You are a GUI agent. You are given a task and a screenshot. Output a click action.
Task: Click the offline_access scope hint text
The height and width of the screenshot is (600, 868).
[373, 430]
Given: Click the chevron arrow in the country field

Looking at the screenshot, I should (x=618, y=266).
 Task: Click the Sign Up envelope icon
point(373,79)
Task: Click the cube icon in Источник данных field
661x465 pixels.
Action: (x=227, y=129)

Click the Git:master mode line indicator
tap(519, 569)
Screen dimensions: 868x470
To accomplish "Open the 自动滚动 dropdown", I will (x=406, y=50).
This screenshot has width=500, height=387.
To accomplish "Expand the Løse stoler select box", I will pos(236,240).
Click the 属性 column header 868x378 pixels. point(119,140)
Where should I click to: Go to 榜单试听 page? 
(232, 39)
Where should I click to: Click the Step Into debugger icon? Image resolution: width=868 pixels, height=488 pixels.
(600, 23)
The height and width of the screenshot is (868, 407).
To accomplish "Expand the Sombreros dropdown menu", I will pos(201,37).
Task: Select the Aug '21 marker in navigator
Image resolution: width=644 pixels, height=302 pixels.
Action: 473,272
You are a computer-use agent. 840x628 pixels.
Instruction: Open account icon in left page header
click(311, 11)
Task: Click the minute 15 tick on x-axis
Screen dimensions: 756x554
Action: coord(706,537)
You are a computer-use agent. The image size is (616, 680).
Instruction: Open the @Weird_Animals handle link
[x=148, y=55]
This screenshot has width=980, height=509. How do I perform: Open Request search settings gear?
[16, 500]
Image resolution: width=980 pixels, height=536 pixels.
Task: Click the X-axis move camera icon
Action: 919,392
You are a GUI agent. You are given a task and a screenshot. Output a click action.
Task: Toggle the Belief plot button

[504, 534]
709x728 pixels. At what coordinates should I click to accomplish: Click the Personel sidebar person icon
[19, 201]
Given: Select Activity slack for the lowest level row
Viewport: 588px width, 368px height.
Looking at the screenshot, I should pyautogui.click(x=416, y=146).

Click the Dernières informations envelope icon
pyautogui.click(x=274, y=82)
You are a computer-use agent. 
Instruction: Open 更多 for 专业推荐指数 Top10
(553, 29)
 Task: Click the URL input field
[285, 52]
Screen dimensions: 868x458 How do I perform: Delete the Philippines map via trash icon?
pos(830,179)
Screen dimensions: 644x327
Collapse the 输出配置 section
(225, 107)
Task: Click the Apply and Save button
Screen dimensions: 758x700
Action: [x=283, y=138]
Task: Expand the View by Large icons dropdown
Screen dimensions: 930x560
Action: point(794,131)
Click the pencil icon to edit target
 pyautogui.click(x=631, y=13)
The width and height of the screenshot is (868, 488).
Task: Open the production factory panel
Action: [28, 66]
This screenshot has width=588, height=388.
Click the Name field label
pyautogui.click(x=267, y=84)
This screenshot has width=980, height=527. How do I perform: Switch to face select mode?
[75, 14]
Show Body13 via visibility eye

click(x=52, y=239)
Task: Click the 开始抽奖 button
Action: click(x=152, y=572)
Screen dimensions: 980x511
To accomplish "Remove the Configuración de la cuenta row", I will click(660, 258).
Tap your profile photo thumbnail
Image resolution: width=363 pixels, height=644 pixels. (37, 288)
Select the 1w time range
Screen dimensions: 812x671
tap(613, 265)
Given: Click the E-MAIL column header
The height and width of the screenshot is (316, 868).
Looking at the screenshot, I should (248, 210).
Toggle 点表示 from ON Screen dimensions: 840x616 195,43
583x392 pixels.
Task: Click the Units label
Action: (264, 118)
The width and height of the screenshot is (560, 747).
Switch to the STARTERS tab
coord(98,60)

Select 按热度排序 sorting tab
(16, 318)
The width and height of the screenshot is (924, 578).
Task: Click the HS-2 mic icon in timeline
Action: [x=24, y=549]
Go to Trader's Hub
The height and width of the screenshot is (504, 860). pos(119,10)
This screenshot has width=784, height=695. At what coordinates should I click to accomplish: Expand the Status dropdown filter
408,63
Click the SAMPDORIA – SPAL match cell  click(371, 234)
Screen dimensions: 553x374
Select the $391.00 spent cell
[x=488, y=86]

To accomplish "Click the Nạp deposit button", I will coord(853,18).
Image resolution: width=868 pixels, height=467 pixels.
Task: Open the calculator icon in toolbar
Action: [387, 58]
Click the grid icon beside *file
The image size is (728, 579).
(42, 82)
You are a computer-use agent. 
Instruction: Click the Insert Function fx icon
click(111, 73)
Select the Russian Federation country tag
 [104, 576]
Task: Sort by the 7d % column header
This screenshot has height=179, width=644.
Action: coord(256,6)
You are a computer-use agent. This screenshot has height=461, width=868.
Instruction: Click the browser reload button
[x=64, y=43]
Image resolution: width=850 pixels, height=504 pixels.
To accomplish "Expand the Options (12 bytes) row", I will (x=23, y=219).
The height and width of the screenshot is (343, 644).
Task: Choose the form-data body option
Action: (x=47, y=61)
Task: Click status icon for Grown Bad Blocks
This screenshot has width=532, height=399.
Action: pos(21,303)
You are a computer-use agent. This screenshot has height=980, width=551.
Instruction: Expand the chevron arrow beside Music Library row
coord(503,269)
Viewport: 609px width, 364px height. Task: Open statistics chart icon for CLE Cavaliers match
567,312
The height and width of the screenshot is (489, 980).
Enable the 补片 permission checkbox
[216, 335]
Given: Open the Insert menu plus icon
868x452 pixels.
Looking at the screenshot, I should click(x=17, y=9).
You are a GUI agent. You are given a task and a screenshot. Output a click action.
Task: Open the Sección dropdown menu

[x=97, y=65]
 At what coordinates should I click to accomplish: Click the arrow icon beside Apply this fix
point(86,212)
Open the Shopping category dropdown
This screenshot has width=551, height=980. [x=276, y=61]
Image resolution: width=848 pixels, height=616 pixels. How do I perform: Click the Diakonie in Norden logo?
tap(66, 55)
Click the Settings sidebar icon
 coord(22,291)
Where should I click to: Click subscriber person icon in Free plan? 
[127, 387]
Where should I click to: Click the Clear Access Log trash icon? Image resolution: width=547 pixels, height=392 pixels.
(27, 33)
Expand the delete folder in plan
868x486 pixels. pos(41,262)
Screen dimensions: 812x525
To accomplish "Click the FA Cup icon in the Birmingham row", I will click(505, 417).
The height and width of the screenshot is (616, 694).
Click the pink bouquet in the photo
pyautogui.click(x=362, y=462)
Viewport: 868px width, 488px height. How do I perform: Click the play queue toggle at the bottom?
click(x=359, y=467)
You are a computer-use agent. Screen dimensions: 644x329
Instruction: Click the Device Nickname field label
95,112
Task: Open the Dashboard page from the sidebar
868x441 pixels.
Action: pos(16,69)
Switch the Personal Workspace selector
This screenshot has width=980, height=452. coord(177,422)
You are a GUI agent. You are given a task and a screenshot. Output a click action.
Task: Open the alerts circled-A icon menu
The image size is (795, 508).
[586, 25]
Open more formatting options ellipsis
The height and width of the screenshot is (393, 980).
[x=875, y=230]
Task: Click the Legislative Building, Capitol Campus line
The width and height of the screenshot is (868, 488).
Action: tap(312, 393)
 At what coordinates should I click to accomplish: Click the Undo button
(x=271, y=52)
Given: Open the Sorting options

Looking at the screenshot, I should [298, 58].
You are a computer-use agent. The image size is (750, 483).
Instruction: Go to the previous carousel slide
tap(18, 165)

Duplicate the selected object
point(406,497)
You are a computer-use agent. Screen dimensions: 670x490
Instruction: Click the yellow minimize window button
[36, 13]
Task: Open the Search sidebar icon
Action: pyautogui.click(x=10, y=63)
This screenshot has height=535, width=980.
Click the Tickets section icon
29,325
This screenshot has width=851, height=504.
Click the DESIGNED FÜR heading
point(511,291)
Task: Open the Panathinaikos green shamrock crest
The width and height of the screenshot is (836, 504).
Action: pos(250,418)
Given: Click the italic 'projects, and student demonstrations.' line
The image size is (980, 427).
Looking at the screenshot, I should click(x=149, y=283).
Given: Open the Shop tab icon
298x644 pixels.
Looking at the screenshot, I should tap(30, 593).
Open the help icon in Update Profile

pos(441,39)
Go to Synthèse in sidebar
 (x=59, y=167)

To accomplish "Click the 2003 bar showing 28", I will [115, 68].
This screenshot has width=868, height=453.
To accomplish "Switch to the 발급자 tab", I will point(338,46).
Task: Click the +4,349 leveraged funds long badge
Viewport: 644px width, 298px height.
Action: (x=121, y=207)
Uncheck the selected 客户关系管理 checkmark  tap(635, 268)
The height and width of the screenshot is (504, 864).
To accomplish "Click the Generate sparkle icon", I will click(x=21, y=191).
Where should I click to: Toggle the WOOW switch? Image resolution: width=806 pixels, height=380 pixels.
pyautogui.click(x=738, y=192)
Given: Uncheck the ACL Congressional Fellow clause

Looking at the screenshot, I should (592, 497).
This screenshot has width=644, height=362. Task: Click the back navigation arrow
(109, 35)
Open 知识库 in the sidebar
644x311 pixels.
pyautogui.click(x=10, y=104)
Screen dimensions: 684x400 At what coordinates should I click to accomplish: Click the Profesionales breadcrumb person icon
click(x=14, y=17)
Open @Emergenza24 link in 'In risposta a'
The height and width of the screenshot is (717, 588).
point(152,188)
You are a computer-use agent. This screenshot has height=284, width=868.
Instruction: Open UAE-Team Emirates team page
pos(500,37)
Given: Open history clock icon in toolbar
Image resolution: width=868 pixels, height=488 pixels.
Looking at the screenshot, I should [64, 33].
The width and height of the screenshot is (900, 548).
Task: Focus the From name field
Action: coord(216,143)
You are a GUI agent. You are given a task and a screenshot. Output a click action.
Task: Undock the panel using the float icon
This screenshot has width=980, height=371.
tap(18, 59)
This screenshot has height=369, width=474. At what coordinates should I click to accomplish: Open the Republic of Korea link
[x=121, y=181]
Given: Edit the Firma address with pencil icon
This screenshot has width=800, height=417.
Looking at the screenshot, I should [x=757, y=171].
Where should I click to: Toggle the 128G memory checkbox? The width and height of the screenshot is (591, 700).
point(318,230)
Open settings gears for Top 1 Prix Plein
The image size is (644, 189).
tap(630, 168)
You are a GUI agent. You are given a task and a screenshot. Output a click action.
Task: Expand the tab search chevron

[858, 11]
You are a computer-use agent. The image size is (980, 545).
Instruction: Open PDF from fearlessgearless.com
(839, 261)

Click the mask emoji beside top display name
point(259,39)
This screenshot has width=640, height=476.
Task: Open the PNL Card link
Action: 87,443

WHAT THE TASK REQUIRES
Reproduce the items verbatim, beginning at the first line and stopping after the line that contains "Looking at the screenshot, I should (x=618, y=266).".

PROBLEM SOLUTION
You are a GUI agent. You are given a task and a screenshot. Output a click action.
Task: Click the offline_access scope hint text
The height and width of the screenshot is (600, 868).
[373, 430]
Given: Click the chevron arrow in the country field

Looking at the screenshot, I should (x=618, y=266).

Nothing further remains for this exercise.